### EXERCISE DATA
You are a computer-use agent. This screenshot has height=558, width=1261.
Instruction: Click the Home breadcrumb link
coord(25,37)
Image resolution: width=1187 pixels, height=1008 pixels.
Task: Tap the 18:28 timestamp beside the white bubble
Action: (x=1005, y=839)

### WORK REQUIRED
Return the listing in full, matching each word exactly.

### THE COMPLETED TASK
You are a computer-use agent. This screenshot has height=558, width=1261.
Instruction: Click the Home breadcrumb link
coord(25,37)
Image resolution: width=1187 pixels, height=1008 pixels.
Task: Tap the 18:28 timestamp beside the white bubble
Action: (x=1005, y=839)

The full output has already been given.